-- TEXT BLOCK follows --

She highlights the trend toward investors and home buyers choosing Houston for offering value for money when compared to other housing markets around the country. Experts agree that there’s currently enough supply to meet the demands of these buyers, despite interest rate fluctuations.

At present, the average price for a single-family home in Houston is around $400,000, just above the national average of $366,900.

Overall, this article emphasizes that it’s too early to tell what may happen in the realm of Texas real estate. Currently, it’s best to consult a real estate professional for assistance with navigating the complexities of the Houston real estate market.

3. Houston Home Sales Take Another Hit

In another article, Jack Williams, the executive producer for daily news at Houston Public Media, looks at the reasons behind declining home sales in the metro.

In November 2022, Houston home sales dropped 30% when compared to the previous month. This was the biggest decline of 2022, driven by factors like high mortgage rates and limited inventory.

A corresponding report from the Houston Association of Realtors indicates a 45% decrease in sales of homes valued at $150,000 and $250,000. Homes priced above $250,000 experienced a 27% reduction in sales during November.

Townhome and condo sales also dropped 35% in November 2022.

Nationwide, mortgage rates are currently double what they were in 2021, while home prices remain stable. This has created caution on the part of buyers, who’d rather wait for cheaper prices.

As a result, there’s a high demand for rentals at present.

These are all signs that the Houston housing market is normalizing when compared to the unusual conditions of the last two years.

Jennifer Wauhob of the Houston Association of Realtors, emphasizes that a 30% drop in sales isn’t so scary when one considers the abnormal excesses of 2021 transactions.

Year-on-year, Houston home sales are down almost 9% in 2022. This places November’s numbers just off the sales figures recorded in 2018 before the onset of the pandemic.

Other good news is that Houston’s housing inventory has improved. Now there is almost 3 months’ worth of housing available for sale.

A shortage of inventory in the past few years was a major driver behind soaring prices and bidding wars on available homes.

Expert realtors view six months of inventory as conducive to a balanced market. So, this increase is a step in the right direction for Houston real estate.

-- TEXT BLOCK concluded --
-- SUPPLIED RECORDS follows --

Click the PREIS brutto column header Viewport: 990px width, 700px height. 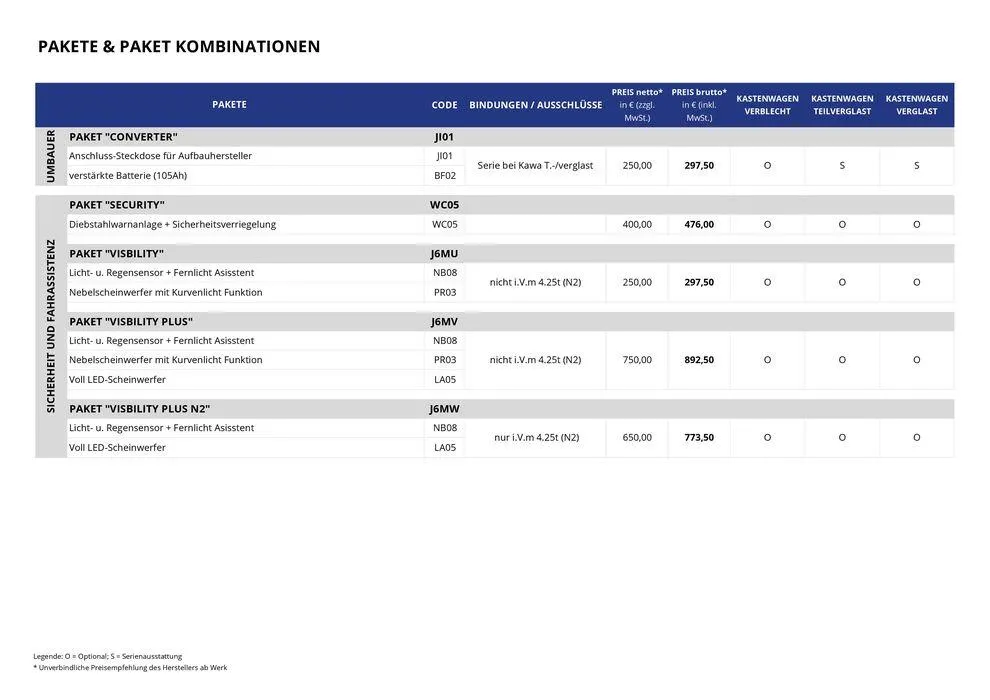pos(699,105)
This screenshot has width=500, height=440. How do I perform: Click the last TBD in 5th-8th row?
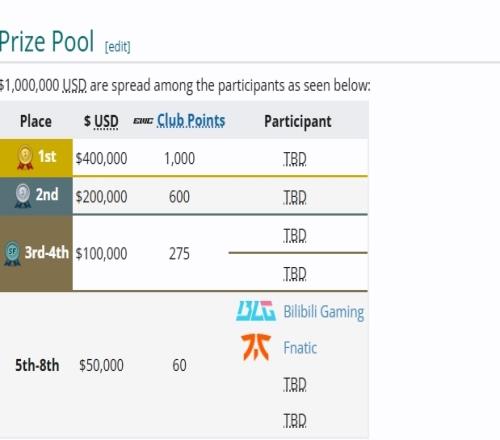[x=295, y=420]
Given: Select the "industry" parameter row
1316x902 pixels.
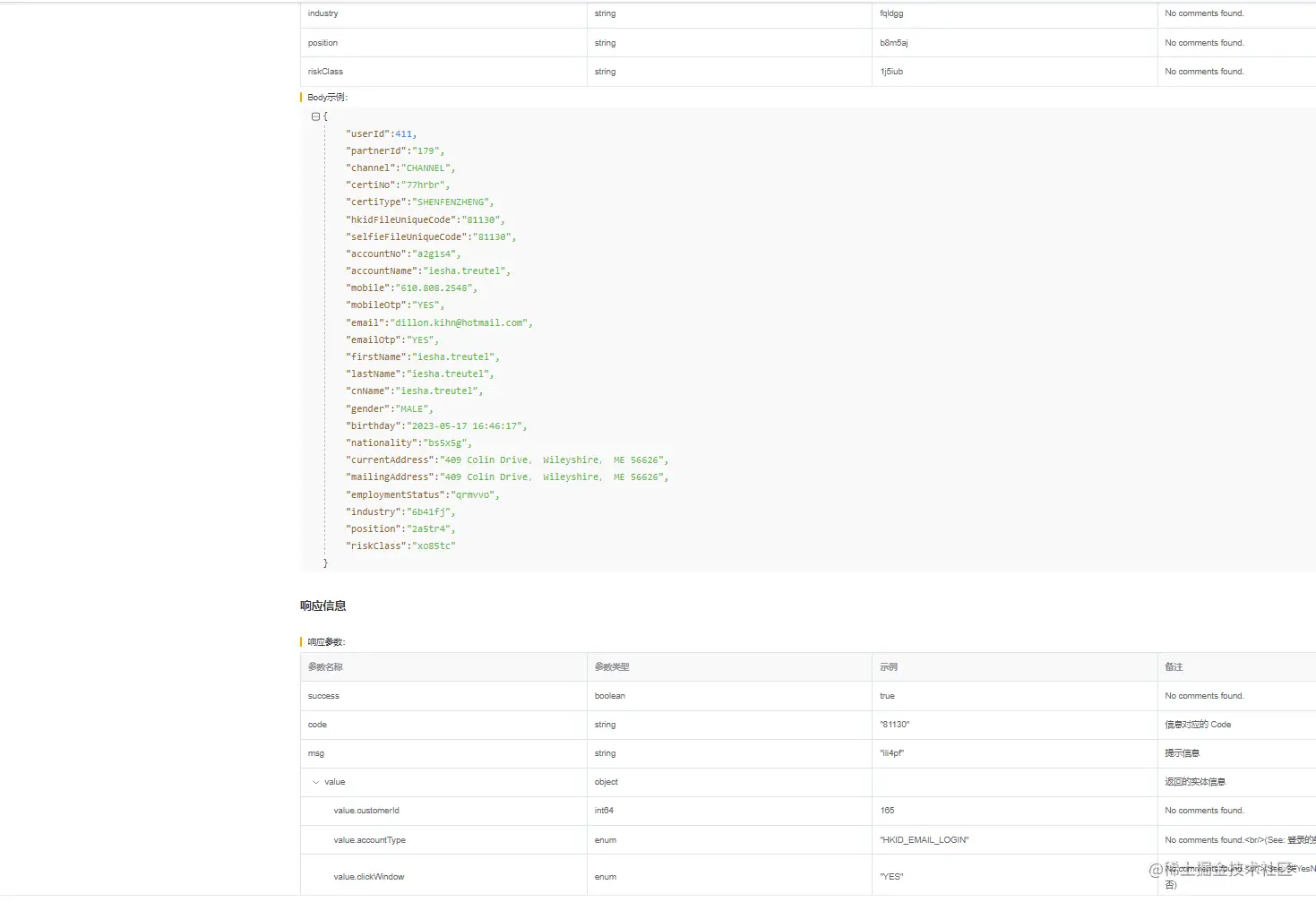Looking at the screenshot, I should click(323, 13).
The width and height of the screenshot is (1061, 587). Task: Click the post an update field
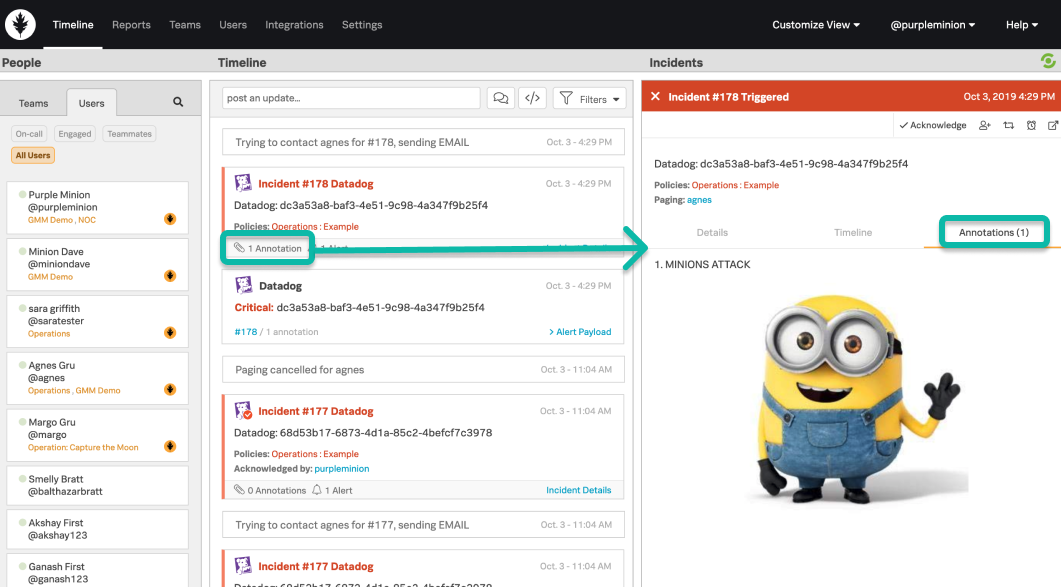(350, 97)
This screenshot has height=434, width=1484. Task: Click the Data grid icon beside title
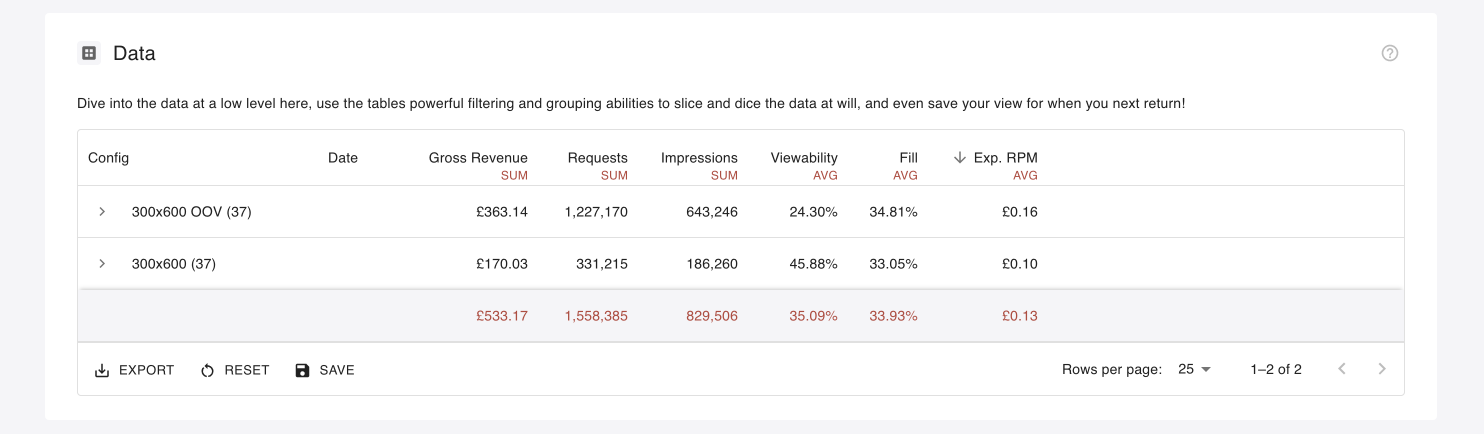click(x=89, y=53)

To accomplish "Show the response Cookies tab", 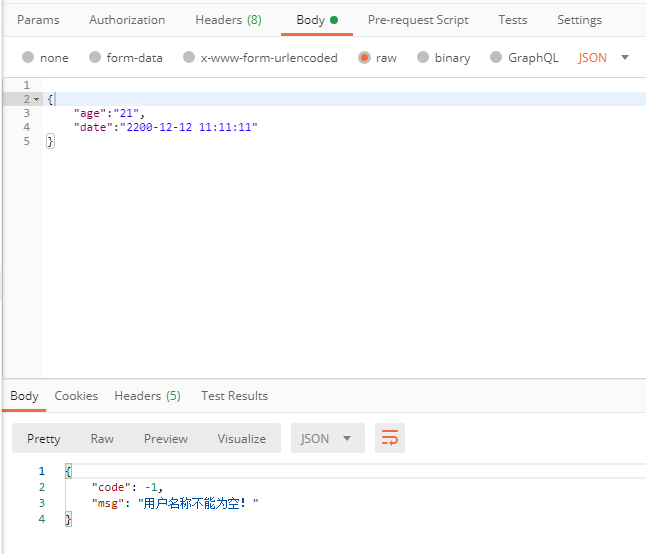I will (x=76, y=396).
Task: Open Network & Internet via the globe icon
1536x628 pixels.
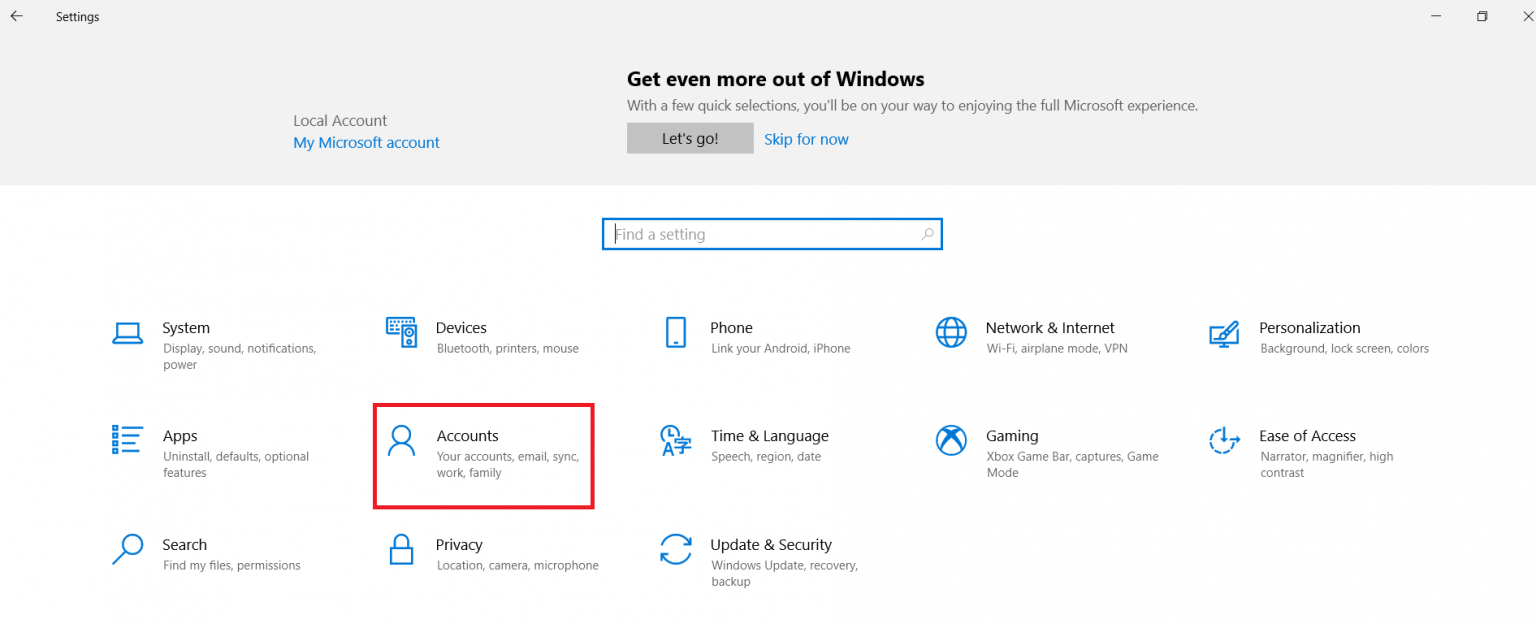Action: click(x=950, y=333)
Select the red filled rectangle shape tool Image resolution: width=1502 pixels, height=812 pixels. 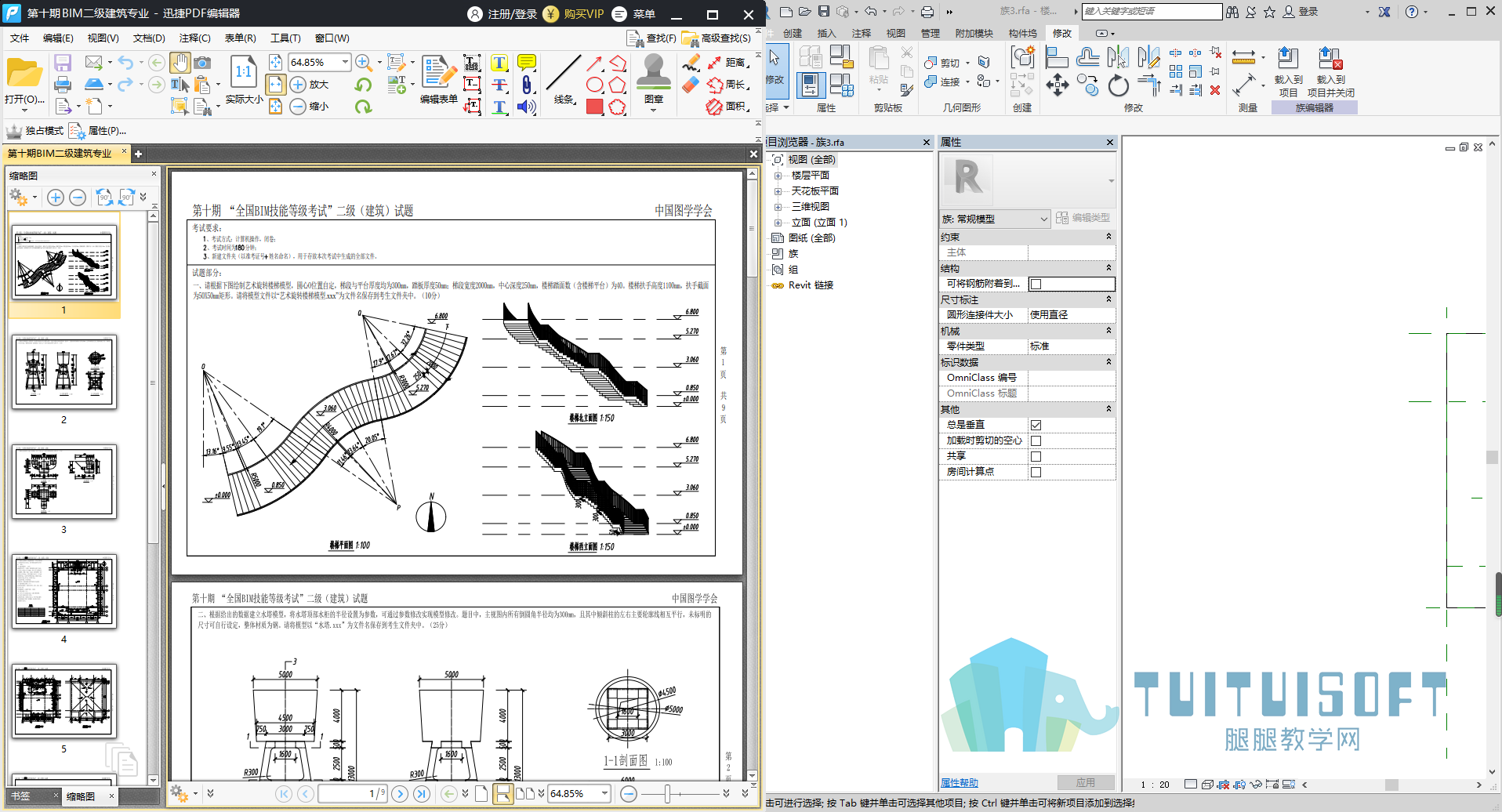click(595, 107)
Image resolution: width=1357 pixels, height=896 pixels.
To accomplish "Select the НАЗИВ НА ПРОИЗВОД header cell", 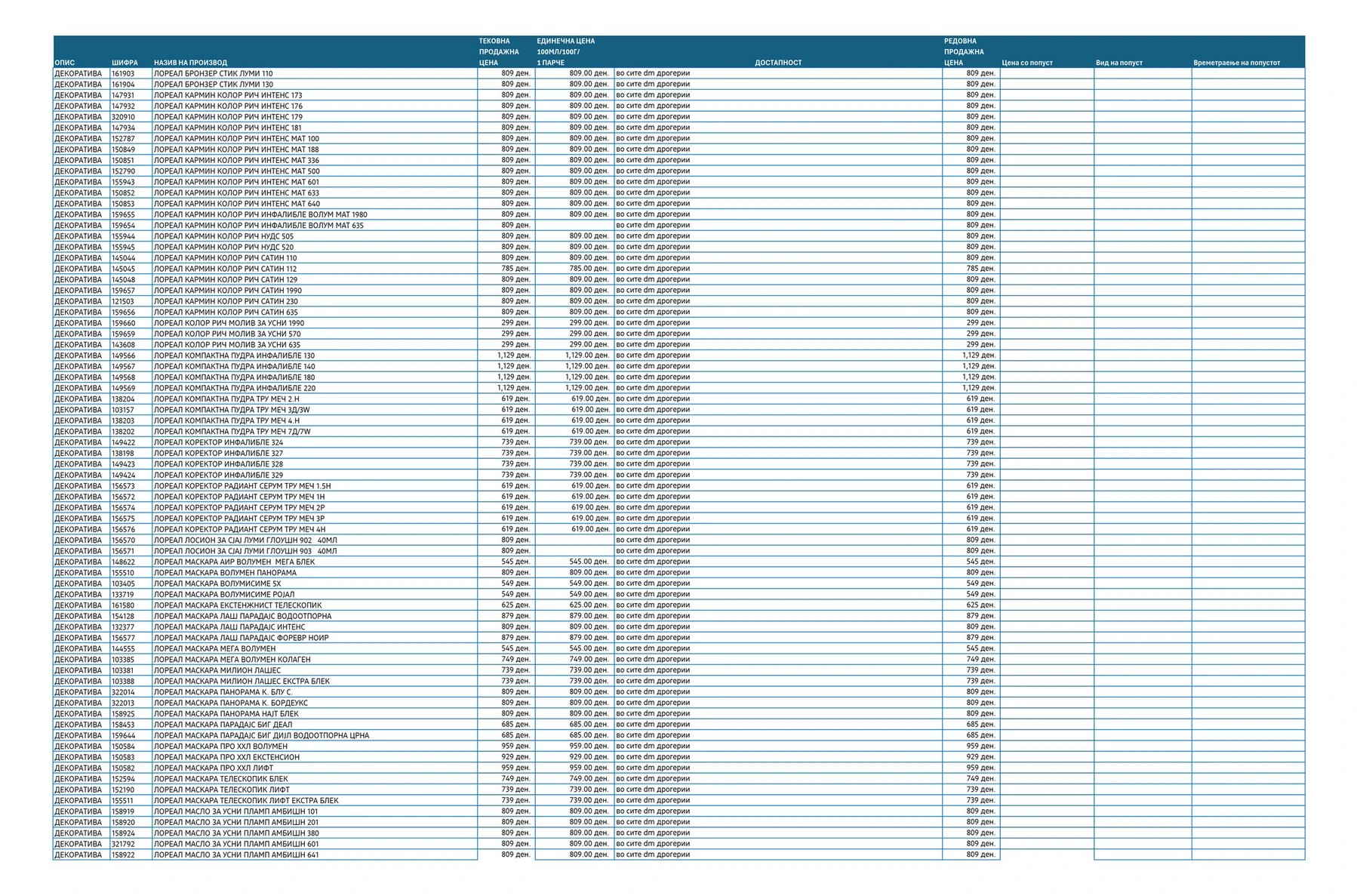I will click(190, 63).
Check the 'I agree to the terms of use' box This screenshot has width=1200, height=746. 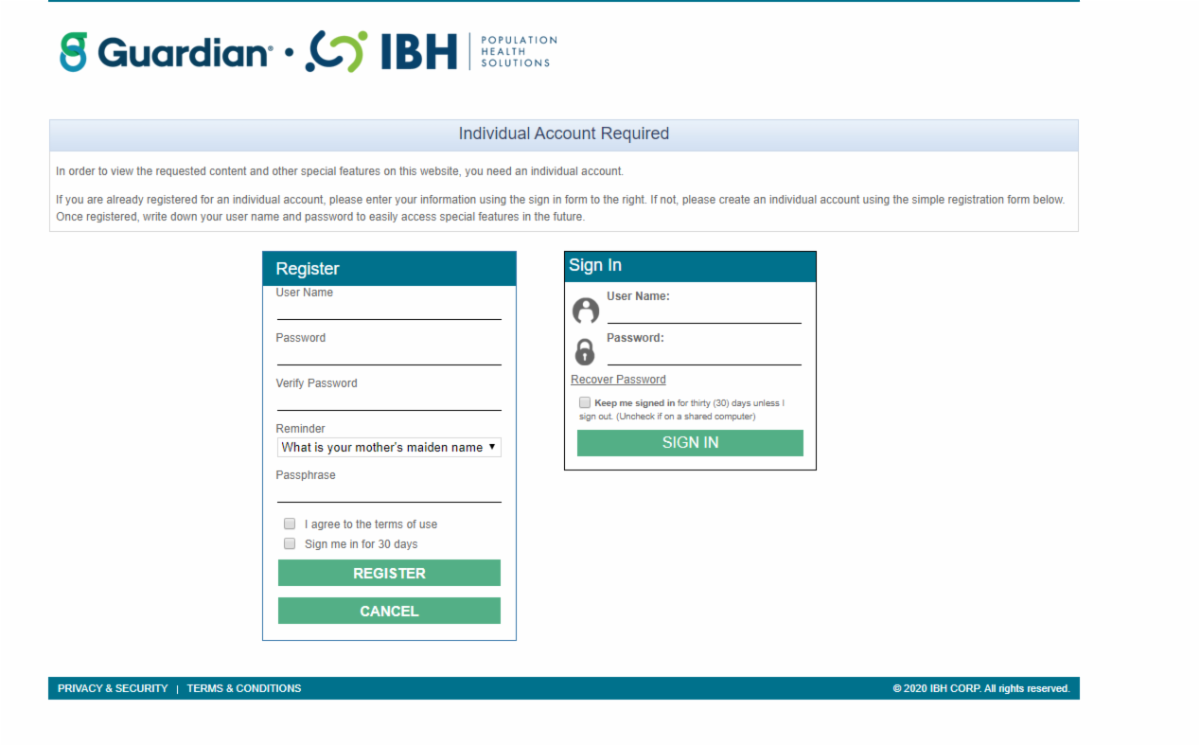pyautogui.click(x=289, y=523)
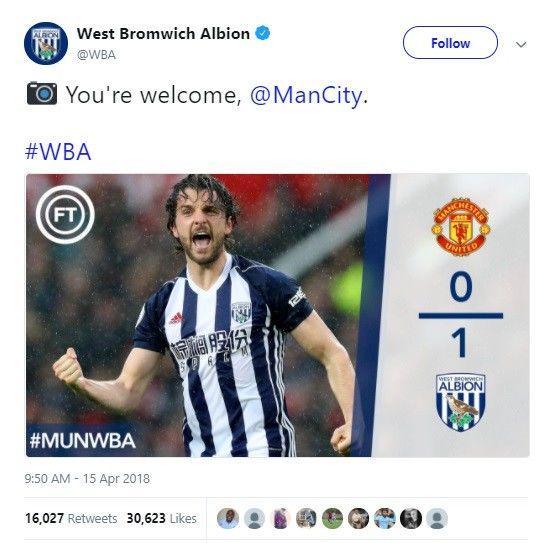The width and height of the screenshot is (551, 543).
Task: View the 16,027 Retweets list
Action: point(71,518)
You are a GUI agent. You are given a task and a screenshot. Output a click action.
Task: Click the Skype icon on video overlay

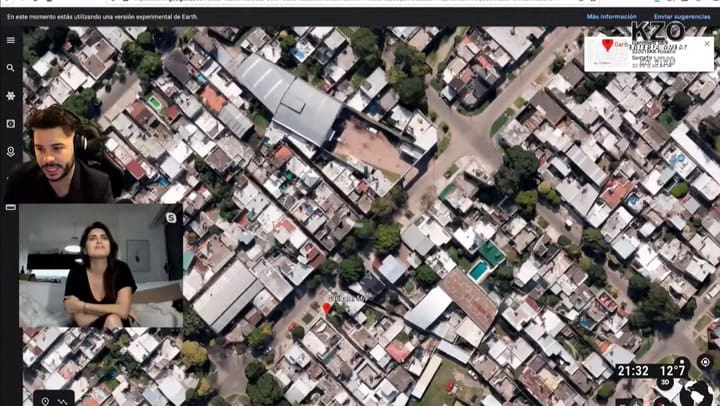pos(171,217)
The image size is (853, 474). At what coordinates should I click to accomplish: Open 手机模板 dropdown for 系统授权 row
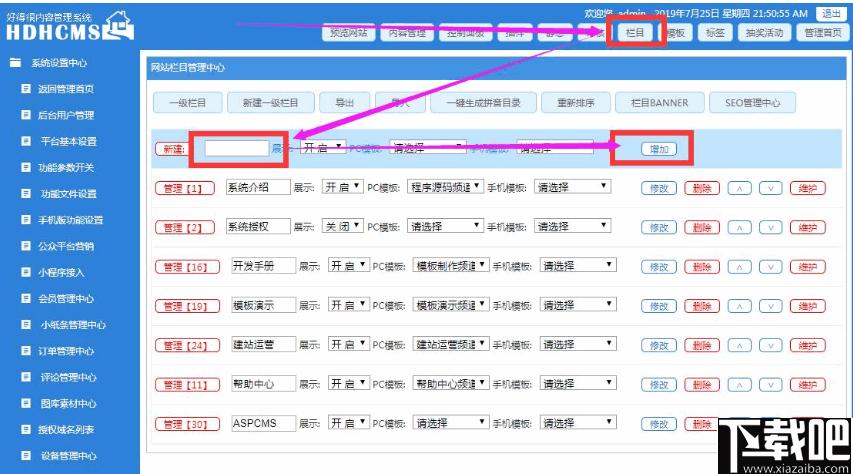click(x=572, y=227)
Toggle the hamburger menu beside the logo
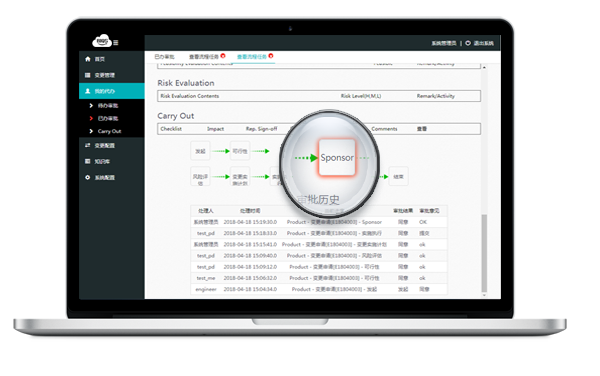This screenshot has height=376, width=600. tap(116, 43)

-- SUPPLIED RECORDS concluded --

## REQUIRED ACTIONS:
A) Copy word for word the part of the Houston housing market text that opens with the words containing "3. Houston Home" and closes with "in the metro.".
B) Answer these questions from the Houston housing market text:
(i) What is the average price of a single-family home in Houston?
(ii) By what percentage did townhome and condo sales drop in November 2022?
(iii) How many months of inventory do expert realtors view as conducive to a balanced market?
C) Continue the Houston housing market text from the point where it stops.
The material has no connection to the Houston housing market text.

## RESULTS OF THE EXERCISE:
A)
3. Houston Home Sales Take Another Hit

In another article, Jack Williams, the executive producer for daily news at Houston Public Media, looks at the reasons behind declining home sales in the metro.

B)
(i) Around $400,000.
(ii) 35%.
(iii) Six months.

C)
Sales might have dropped, but home prices are still on the rise throughout the Houston metro. In November, prices were still around 6% higher when compared to the previous year.

January 2023 saw similar increases, with housing prices escalating by around 6%. Homes are staying on the market longer, too, causing sellers to lower their prices or remove their homes from the market.

The average single-family home lingers for around 45 days before it sells, ten days longer than in November 2021.

Despite the slowdown in the market, Houston is standing up well to the slump when compared to similar cities. Other large metros have seen dramatic price decreases in the last eight months.

Houston Housing Market Key Takeaways

Overall, the Houston housing market has a favorable outlook. It’s still one of the more affordable cities to live in since real estate prices never reached the extremes seen in Austin and other Texas cities.

Houston escaped a huge influx of buyers from high-priced areas between 2020 and 2022, which helped keep home prices lower.

There’s still much uncertainty surrounding the future of real estate in Houston, although some constants remain. These are:

  • Seasonal fluctuations
  • High buyer interest in the suburbs
  • Steadily decreasing prices
  • Increasing inventory
  • Significant value

Overall, these factors point to a steadily normalizing situation, which bodes well for stability in the real estate market. Realtors agree that increasing inventory levels coupled with steady buyer demand are signs of a healthy market undergoing a slight adjustment.

Home sellers might not enjoy the massive profits and fast sales we’ve seen in recent times, but they’ll still achieve a satisfactory outcome when placing their homes on the market.